# at what age are baby pigeons weaned



## james fillbrook (Jan 2, 2009)

at what age are baby pigeons weaned and how do you know if there ready


----------



## Skyeking (Jan 17, 2003)

Around 20 to 30 days of age. They will wean early if you give the parents their food in the nest box, as the babies watch and learn, they will start playing with the seeds and then picking them up.


----------



## james fillbrook (Jan 2, 2009)

thanks you see i have order some van reets of a bloke quite far from me well the oppersite side of the country anyways when they came they looked very young so i phoned him up and he said that they were 3 weeks old he also said they would be able to eat and drink on there own is 3 weeks ok for them to go stright into a loft


----------



## Lovebirds (Sep 6, 2002)

james fillbrook said:


> thanks you see i have order some van reets of a bloke quite far from me well the oppersite side of the country anyways when they came they looked very young so i phoned him up and he said that they were 3 weeks old he also said they would be able to eat and drink on there own is 3 weeks ok for them to go stright into a loft


Have you just gotten these babies? The "bloke" is an idiot. Three weeks old is NOT old enough to be taken from their parents and CERTAINLY not old enough to put in a box and ship somewhere. 
HUMANS are just about the dumbest things on earth sometimes.........


----------



## james fillbrook (Jan 2, 2009)

theres some pics of them if there not old enough to be on there own what should i do


----------



## Lovebirds (Sep 6, 2002)

james fillbrook said:


> theres some pics of them if there not old enough to be on there own what should i do


Well, at this point, they're basically going to have to grow up fast. 
I know that with my hand raised babies, although they WOULD eat on their own at this age, I had to "remind" them to eat. I would show them to food a few times a day, by "playing" in it and they would start to squeak and eat.......then I would have to show them the water, again, by "playing" in it to get their attention and they would take a big drink. 
Are these guys eating on their own at all? If so, you've got them now, so all you can do is keep a close eye on them and pay attention to how much feed is disappearing and make sure they are drinking plenty of water.
If they are NOT eating......then I would pop some seeds down their throat and work with them to get them to eat. Shouldn't take much, but if they were still with thier parents, although they would be eating SOME on their own, Dad would still be feeding them a few times a day.


----------



## james fillbrook (Jan 2, 2009)

Lovebirds said:


> Well, at this point, they're basically going to have to grow up fast.
> I know that with my hand raised babies, although they WOULD eat on their own at this age, I had to "remind" them to eat. I would show them to food a few times a day, by "playing" in it and they would start to squeak and eat.......then I would have to show them the water, again, by "playing" in it to get their attention and they would take a big drink.
> Are these guys eating on their own at all? If so, you've got them now, so all you can do is keep a close eye on them and pay attention to how much feed is disappearing and make sure they are drinking plenty of water.
> If they are NOT eating......then I would pop some seeds down their throat and work with them to get them to eat. Shouldn't take much, but if they were still with thier parents, although they would be eating SOME on their own, Dad would still be feeding them a few times a day.

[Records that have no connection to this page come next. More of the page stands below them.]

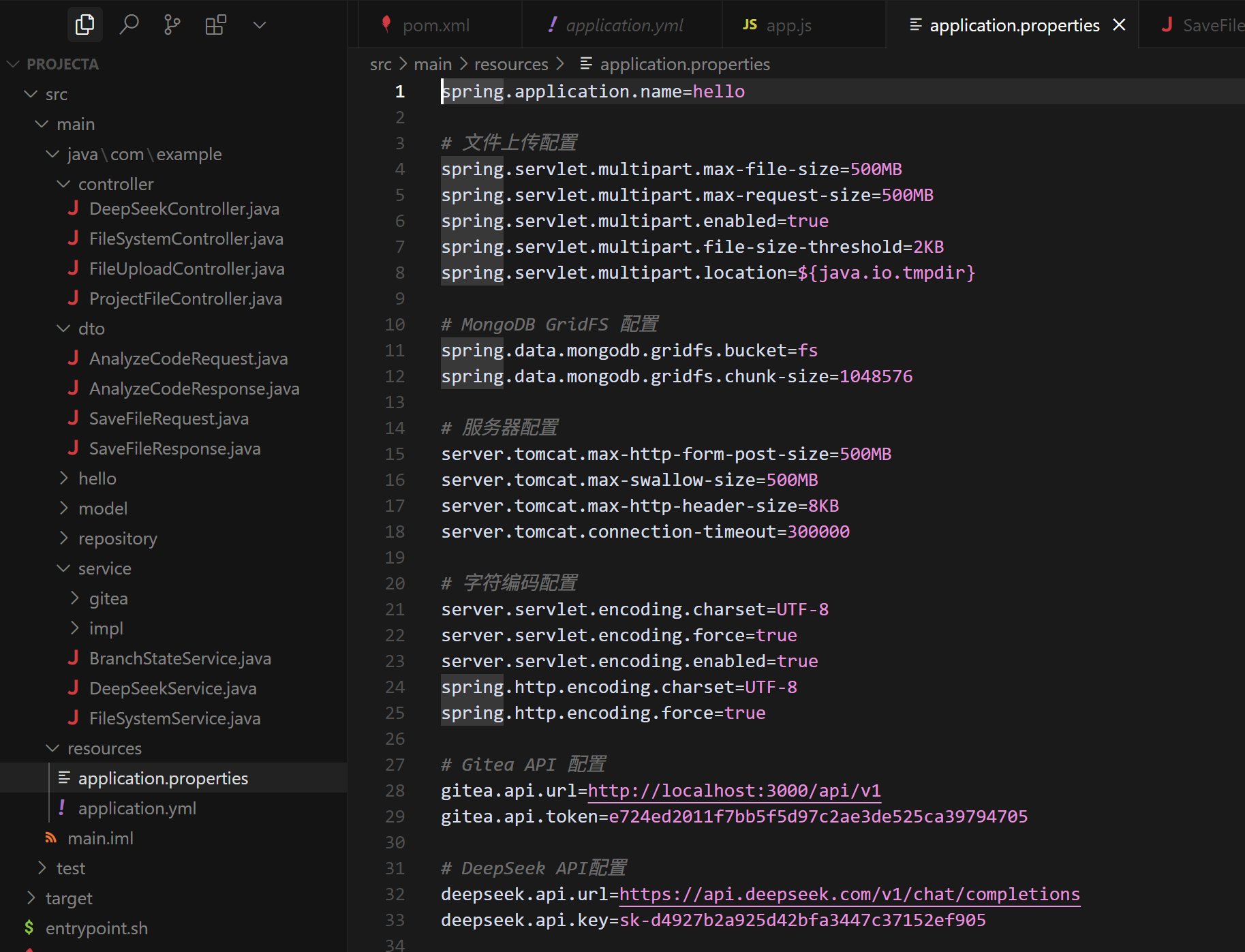This screenshot has height=952, width=1245.
Task: Click the editor layout icon in the toolbar
Action: click(x=215, y=25)
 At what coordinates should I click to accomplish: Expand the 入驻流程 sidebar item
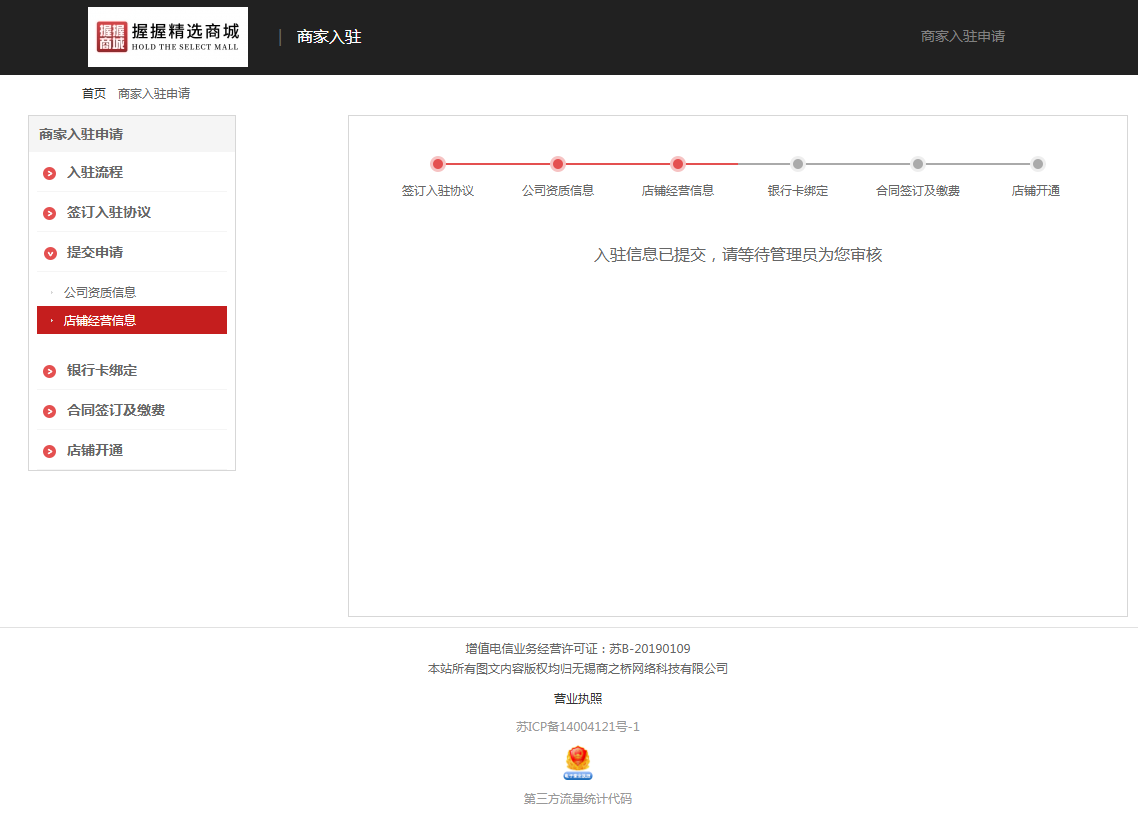pos(95,172)
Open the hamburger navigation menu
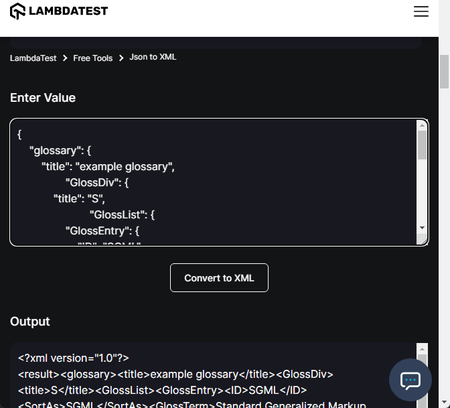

just checked on them and they both have 3/4 full crops and i now have seen them drink do you think i can put these in with the others


----------



## james fillbrook (Jan 2, 2009)

and i did not know that they were 3 weeks if i have known i would not of brought them he said WEANED so i thought 6-8 weeks


----------



## Lovebirds (Sep 6, 2002)

james fillbrook said:


> and i did not know that they were 3 weeks if i have known i would not of brought them he said WEANED so i thought 6-8 weeks


OH, I'm not blaming you at all. How would you know? Someone should take a big stick to the person who sent them to you though.
I would not put them in with your other birds just yet. They really need to have food in front of them 24/7 for AT LEAST a week, maybe longer.......and I would expect your other birds would beat them up because they are so young.


----------



## james fillbrook (Jan 2, 2009)

ok thanks renee how old do they have to be before they fly


----------



## Lovebirds (Sep 6, 2002)

james fillbrook said:


> ok thanks renee how old do they have to be before they fly


The youngest I've ever seen fly was 26 days old, but that's not really normal I don't think. Usually, when I wean my babies at 28 days old, they can fly up to a low perch.
I had a little bird once that was raised in an individual pen. I always put my babies in the floor when they're about 18 days old. So one morning I put her in the floor (I thought) but when I went out later, she was back up on the shelf. So, I thought, well, I just forgot to put her down in the floor. I put her in the floor AGAIN. A little while later, I went out and she was BACK UP ON THE SHELF..........little bugger COULD fly...........she's the only one I've ever had to that though.


----------



## james fillbrook (Jan 2, 2009)

thanks renee


----------



## RodSD (Oct 24, 2008)

The youngest I have ever weaned was around 17 days old! That bird was an exception, however, because it was smart. It ate seeds rather early. Some babies mature faster. Some are not. I have those as well and even in their 4th week, some of them just pecked on seeds and not swallow it. So obviously we can let either nature takes it course or wean around 1 month. I wean around 1 month or 30 days or when they take perch by themselves and I know they can eat by themselves.


----------



## james fillbrook (Jan 2, 2009)

thanks guys just to let you know they are both fine and eating more than they should lol i am feeding chick crumbs for baby chicks as they are small and will help the grow i am trying
to get them to eat a bit of corn but they not quite there yet
james


----------



## wolfwood (Jan 26, 2009)

James, you've obviously already gotten advice from the best so I won't go there...but I did notice you asked about putting the new babies with the other birds. If you are going to continue to add to your flock, you need to set up a quarantine space. You need to keep any new bird separated from your existing birds until you know FOR CERTAIN that the new birds are not carrying anything in. This is the case with any new animal of any kind - and the advice here on PT has been to quarantine birds for at least 3 weeks. You're risking ALL of your birds if you introduce newly received birds right away.


----------